§ Texte source:

-*-

PB : Les entreprises membres d'une organisation professionnelle ont été informées depuis maintenant 3 ans. De plus, l'information est disponible sur les sites du ministère de l'Agriculture mais il faut venir la chercher. Certaines DRAAF ont diffusé de l'information, mais pas toutes. En clair, une entreprise ne faisant pas la démarche d'aller chercher l'information ne l'avait pas toujours. Par ailleurs les collectivités sont loin d'être toutes informées.

DN : Effectivement, dans ma collectivité territoriale, les premières informations nous ont été apportées par une société privée, et nous n'avons eu globalement que peu d'informations sur la réforme de l'agrément et du certificat individuel. Nous voulions anticiper cette mesure avant la publication des textes. Le travail en interne s'est fait conjointement avec les ressources humaines pour mettre en place la communication destinée aux agents de la ville, qui semblent plutôt bien percevoir cette formation.

LO : Il reste encore du flou chez nous les fabricants. Aux mêmes questions posées, les réponses diffèrent trop souvent. Des modifications du référentiel ont complexifié la compréhension globale. Quel certifiphyto choisir pour nos commerciaux ? Celui du conseil ? Ou de la distribution ? Au final, tous ont été formés pour ce dernier.

-*-

§ Données:
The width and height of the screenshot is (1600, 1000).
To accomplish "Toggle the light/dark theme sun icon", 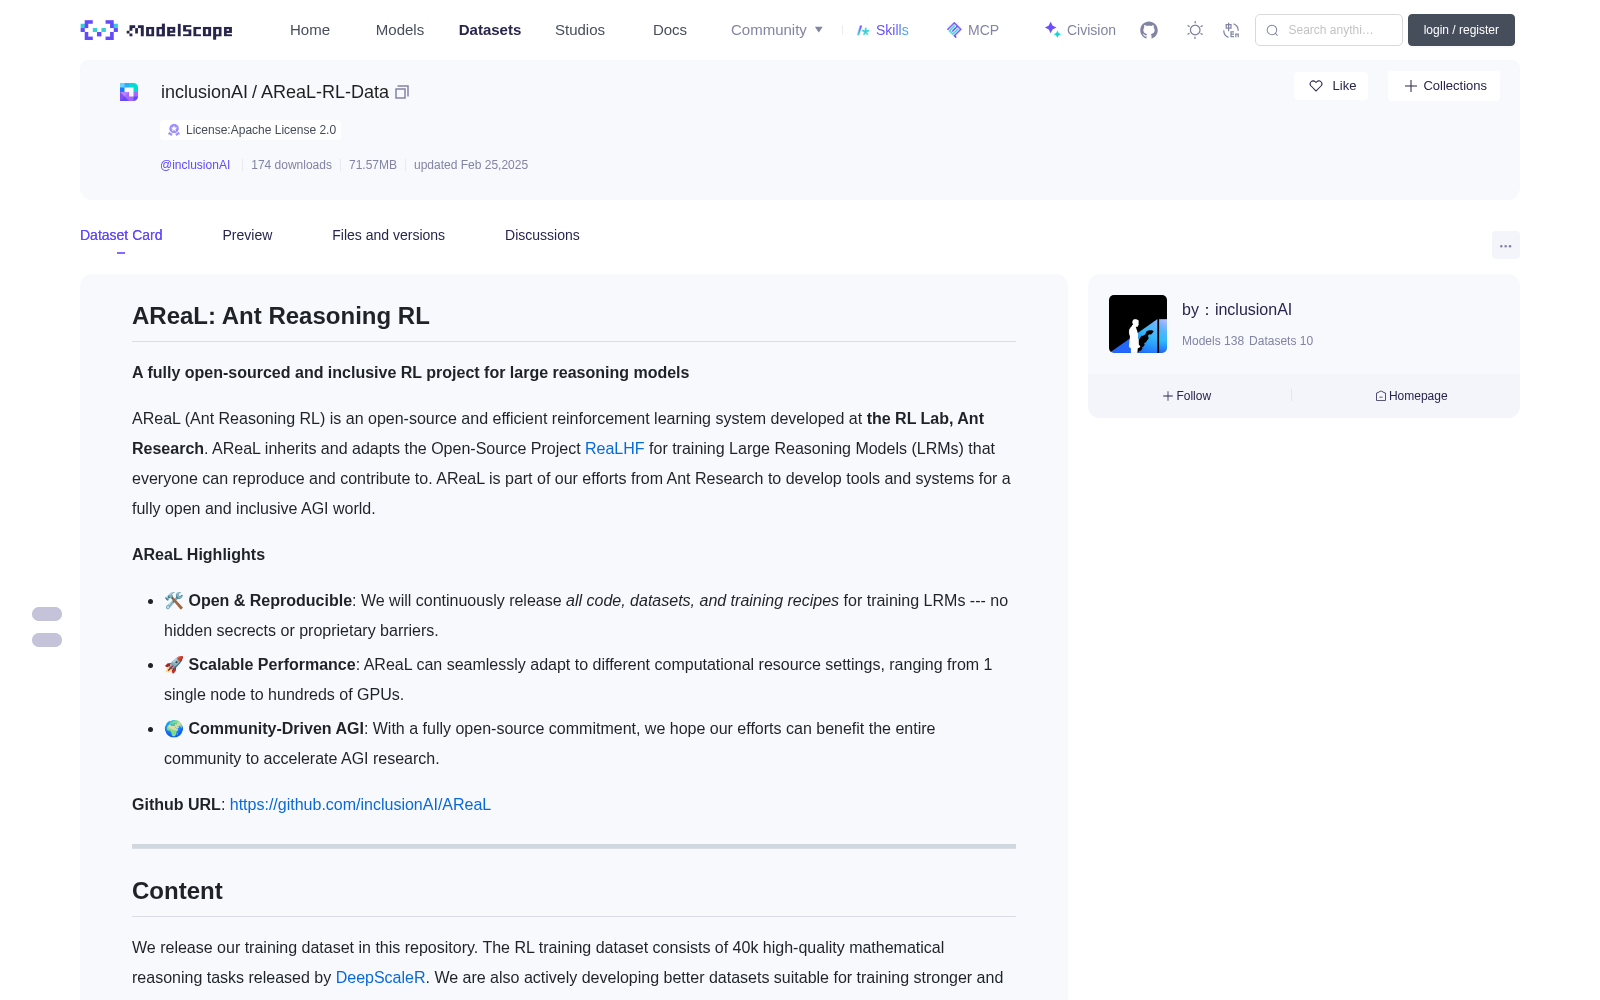I will (x=1195, y=30).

-*-

§ Travail à faire:
- A) Restituez mot pour mot le passage du texte source situé entre « PB : Les entreprises » et « d'être toutes informées. », bornes comprises.
- B) D'après le texte source, depuis combien de temps les entreprises membres d'une organisation professionnelle sont-elles informées ?
- C) Prolongez le texte source au-delà de sa dernière phrase.

§ Réponses fournies:
- A)
PB : Les entreprises membres d'une organisation professionnelle ont été informées depuis maintenant 3 ans. De plus, l'information est disponible sur les sites du ministère de l'Agriculture mais il faut venir la chercher. Certaines DRAAF ont diffusé de l'information, mais pas toutes. En clair, une entreprise ne faisant pas la démarche d'aller chercher l'information ne l'avait pas toujours. Par ailleurs les collectivités sont loin d'être toutes informées.

- B) Depuis maintenant 3 ans.

- C)
PP : La DRAAF nous envoie des informations, à nous formateurs, sur les modalités d'organisation des sessions.

Notre mission est donc de délivrer une formation accompagnée de guides et d'outils d'information complémentaire. Ainsi nous remettons à chacun de nos stagiaires un livret récapitulatif de la formation suivie.

Bilan globalement positif

Pensez-vous que la réforme de l'agrément, avec la certification d'entreprise et le nouveau certificat individuel qu'est ce Certiphyto, est une chose positive dans la profession ?

PB : Absolument !! Enfin une identification de tous les acteurs. Et je parle en tant qu'applicateur déjà agréé auparavant selon la loi de 1992. Néanmoins, la réforme aurait pu aller plus loin dans les formations et les points de contrôle de certification des entreprises. Il y a encore des zones d'ombre dans des points du référentiel.

DN Pour nous les collectivités locales, c'est différent. Nous n'étions pas et ne sommes pas concernés par l'agrément. En revanche, nous le sommes par le certiphyto, alors qu'avant il n'y avait aucune certification officielle des personnes. Je pense que cette mesure était nécessaire.

Pour les agents, c'est synonyme de formation et de valorisation, cela les professionnalise beaucoup – parfois ils n'ont eu que des formations courtes voire des bases scolaires du secondaire uniquement.

Cette formation est le prolongement de leur spécialisation, et nous avons valorisé le Certiphyto pour nos collègues. C'est indéniablement un plus. Et c'est bien que ce soit obligatoire.

Cette formation devrait aussi être reconnue dans la carrière des agents, afin d'être un atout pour leur évolution professionnelle. Leurs efforts doivent être récompensés.

LO : Cela était nécessaire pour la reconnaissance de notre métier.

PP : Oui, c'est en effet une bonne chose, car cela contribue à professionnaliser tous les utilisateurs, alors qu'avant seul un petit nombre était formé.

Parlons d'argent...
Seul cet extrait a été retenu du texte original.